To list/find directories:

  • From the Left Navigate Menu -> Directories -> Root Directory
  • After you click on the Root Directory, it will list subdirectories under your home directory/public_html. You can navigate to lower subdirectories by click on the directories name.

To protect a directory :

  • Find the directory you want to protect by navigating from the Root Directory. If the directory is not protected, you can find a Protect it link.
  • Click on Protect it link, you will find a selection page with two options: By Groups and Users and By Referral URLs.

If you click on By Groups and Users:

  • Enter AuthName: Staff Only Area
  • Select AuthType: Basic

Group(s) to allow access: testgroup

  • AuthName is the description about the directory. You can use any words you like.
  • AuthType is always basic; you don’t need to change it.
  • Group(s) fields will list all groups you have. You can use control or shift button to select more than one group to allow access to this protected directory.
  • After you have finished, click Add.

The example above gives only the users in testgroup the permission to access the directory.

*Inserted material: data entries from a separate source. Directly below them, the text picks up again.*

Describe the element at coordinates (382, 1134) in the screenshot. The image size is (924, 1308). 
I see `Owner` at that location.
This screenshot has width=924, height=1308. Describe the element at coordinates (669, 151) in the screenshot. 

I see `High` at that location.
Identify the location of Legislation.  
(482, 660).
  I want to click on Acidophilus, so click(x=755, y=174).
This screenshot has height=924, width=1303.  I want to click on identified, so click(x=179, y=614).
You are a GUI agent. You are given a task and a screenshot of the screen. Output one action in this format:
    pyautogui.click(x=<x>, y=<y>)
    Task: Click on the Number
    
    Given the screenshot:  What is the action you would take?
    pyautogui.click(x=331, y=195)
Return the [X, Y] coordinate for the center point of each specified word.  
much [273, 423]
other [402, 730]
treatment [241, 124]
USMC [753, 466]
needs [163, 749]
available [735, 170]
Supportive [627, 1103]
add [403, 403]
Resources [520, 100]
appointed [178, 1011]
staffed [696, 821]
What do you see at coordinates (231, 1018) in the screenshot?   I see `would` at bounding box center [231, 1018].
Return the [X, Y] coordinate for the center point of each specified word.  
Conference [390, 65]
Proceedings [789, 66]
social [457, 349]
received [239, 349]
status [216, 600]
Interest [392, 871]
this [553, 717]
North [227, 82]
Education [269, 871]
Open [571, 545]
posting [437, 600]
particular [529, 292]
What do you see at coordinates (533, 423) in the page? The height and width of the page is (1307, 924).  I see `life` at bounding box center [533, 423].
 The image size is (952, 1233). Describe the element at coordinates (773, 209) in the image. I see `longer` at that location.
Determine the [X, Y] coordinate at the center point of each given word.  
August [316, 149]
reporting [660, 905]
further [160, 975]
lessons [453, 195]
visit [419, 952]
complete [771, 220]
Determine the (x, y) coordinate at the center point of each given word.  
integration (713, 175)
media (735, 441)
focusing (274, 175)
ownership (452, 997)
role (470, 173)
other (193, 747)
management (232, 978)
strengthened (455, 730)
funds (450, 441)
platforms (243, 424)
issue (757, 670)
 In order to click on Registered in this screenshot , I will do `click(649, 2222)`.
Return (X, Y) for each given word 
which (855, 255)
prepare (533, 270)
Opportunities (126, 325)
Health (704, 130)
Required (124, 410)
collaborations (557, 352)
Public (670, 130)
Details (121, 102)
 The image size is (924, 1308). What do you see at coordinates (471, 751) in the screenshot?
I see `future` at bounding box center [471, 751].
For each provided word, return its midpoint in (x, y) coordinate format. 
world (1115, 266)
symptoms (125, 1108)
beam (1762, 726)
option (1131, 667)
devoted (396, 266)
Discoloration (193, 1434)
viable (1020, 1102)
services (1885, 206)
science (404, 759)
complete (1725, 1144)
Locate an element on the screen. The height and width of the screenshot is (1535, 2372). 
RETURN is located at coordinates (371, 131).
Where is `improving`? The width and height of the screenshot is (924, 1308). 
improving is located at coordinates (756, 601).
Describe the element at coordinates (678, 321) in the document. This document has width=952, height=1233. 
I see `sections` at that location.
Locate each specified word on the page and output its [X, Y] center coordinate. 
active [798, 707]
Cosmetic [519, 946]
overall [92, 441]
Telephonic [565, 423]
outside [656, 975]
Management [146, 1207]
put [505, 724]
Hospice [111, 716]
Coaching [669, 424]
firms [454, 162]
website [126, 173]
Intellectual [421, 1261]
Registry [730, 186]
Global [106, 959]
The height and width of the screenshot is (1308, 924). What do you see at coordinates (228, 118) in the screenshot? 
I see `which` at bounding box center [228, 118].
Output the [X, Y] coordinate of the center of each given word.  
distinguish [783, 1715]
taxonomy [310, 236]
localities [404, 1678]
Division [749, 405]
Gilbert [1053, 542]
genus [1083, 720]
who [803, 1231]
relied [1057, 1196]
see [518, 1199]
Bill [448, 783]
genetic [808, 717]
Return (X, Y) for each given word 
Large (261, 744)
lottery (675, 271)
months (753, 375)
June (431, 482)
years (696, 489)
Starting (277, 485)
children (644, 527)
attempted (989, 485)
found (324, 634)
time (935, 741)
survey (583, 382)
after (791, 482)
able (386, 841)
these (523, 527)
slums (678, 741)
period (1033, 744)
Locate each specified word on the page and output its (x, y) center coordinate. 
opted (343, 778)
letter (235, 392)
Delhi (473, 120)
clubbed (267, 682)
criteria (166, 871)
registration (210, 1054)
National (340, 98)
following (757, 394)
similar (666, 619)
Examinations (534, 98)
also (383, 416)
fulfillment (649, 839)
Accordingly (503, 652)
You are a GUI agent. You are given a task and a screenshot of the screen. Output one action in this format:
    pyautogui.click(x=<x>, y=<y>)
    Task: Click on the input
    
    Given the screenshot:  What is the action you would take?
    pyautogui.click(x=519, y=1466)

If you click on By Referral URLs:

  • RewriteEngine is a switch. If it’s off, it will do nothing. When it’s on, it will protect your directory.
  • URL(s) to allow access: Type the URLs that are allowed to access these directories. You can type in multiple URLs. One URL – one line. Remember that it is case sensitive and http://example_site.com is different than http://www.example_site.com.
  • ‘RewriteRule’ is the error message page’s URL for unauthorized clients.
  • After you have finished, click Add.

The example gives the referral URLs from http://www.example_site.com and http://example_site.com the permission to access the directories. If the referral URL is not from these, clients will be redirected to the page: http://www.example_site.com/error.html.

To edit a protection for a directory:

  • From the Left Navigate Menu -> Directories -> Root Directory
  • First, find the directory you want to edit. If the directory is not protected, there is only a Protect it link and you can’t edit it. If it’s currently protected, you can click on the Edit it link.
  • There are three possible results after you click Edit it link:
  1. The file .htaccess is not created by our myCP password protection module. You can’t edit it and there is only a warning page.
  2. The file .htaccess is protected by Groups and Users
The edit form is similar to the add By Groups and Users protection form. You just need to change whatever you want and click the Save button. There is a new link: Original File. By clicking on it, you can view the .htaccess file’s raw content.
  3. The file .htaccess is protected by referral URLs.
The edit form is similar to the add By Referral URLs protection form. After you changed the content, click on the Save button to update it. There is a new link: Original File. By clicking on it, you can view the .htaccess file’s raw content.

To unprotect a directory:

  • From the Left Navigate Menu -> Directories -> Root Directory
  • First you need to find the directory you want to unprotect. You can only unprotect directories that have the Unprotect it link. If the file .htaccess is created by our myCP password protection module, the file will be removed and the directory will be unprotected. If the file .htaccess is not created by our myCP password protection module, you cannot unprotect it as it would hinder the functionality of whatever software you are using for that purpose.